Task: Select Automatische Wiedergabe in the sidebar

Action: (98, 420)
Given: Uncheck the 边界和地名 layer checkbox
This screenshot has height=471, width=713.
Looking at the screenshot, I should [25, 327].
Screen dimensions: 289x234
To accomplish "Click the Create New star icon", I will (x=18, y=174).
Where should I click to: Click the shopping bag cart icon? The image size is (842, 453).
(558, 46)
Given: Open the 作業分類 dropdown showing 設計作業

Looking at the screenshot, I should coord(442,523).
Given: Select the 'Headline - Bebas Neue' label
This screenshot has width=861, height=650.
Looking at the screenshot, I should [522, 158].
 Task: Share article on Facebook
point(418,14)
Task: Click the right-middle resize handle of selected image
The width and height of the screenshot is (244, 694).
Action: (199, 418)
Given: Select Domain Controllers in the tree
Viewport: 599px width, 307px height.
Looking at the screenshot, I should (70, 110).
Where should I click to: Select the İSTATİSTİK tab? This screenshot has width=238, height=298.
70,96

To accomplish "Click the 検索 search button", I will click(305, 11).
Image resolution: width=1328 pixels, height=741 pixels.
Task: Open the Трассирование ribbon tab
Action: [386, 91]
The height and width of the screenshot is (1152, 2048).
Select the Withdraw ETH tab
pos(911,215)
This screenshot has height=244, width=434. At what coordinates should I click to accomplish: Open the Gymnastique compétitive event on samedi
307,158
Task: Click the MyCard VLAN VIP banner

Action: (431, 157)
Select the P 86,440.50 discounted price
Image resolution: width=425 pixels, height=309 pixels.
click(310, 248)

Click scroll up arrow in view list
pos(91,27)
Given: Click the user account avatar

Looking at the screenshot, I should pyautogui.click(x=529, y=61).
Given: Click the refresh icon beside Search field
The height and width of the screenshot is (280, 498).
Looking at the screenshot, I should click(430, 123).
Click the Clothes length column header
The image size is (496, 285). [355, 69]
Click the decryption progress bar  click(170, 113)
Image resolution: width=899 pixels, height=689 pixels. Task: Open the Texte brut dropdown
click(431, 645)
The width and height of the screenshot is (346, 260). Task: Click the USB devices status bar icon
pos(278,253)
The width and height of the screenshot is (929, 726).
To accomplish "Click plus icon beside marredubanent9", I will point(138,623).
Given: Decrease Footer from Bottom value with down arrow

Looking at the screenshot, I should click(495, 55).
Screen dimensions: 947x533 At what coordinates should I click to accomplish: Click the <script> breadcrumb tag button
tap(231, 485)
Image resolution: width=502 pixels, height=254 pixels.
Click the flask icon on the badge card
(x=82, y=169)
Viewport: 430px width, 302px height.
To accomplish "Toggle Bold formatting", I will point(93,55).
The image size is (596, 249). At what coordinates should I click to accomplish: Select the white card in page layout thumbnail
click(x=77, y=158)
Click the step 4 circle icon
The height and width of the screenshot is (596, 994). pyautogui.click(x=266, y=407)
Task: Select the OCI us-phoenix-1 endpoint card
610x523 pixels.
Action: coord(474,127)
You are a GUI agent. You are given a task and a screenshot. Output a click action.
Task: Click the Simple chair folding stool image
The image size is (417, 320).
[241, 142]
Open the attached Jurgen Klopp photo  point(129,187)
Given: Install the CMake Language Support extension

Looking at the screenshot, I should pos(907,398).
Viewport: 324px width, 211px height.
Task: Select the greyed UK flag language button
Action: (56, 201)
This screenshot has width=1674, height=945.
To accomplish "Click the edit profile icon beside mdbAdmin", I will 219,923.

***

ASSIGNMENT. The exact lines from the one containing "Click the step 4 circle icon" through the end of the listing above are the expected output; include nothing else.

TASK ANSWER.
Click the step 4 circle icon
The height and width of the screenshot is (596, 994). pyautogui.click(x=266, y=407)
Task: Select the OCI us-phoenix-1 endpoint card
610x523 pixels.
Action: coord(474,127)
You are a GUI agent. You are given a task and a screenshot. Output a click action.
Task: Click the Simple chair folding stool image
The image size is (417, 320).
[241, 142]
Open the attached Jurgen Klopp photo  point(129,187)
Given: Install the CMake Language Support extension

Looking at the screenshot, I should pos(907,398).
Viewport: 324px width, 211px height.
Task: Select the greyed UK flag language button
Action: (56, 201)
This screenshot has width=1674, height=945.
To accomplish "Click the edit profile icon beside mdbAdmin", I will 219,923.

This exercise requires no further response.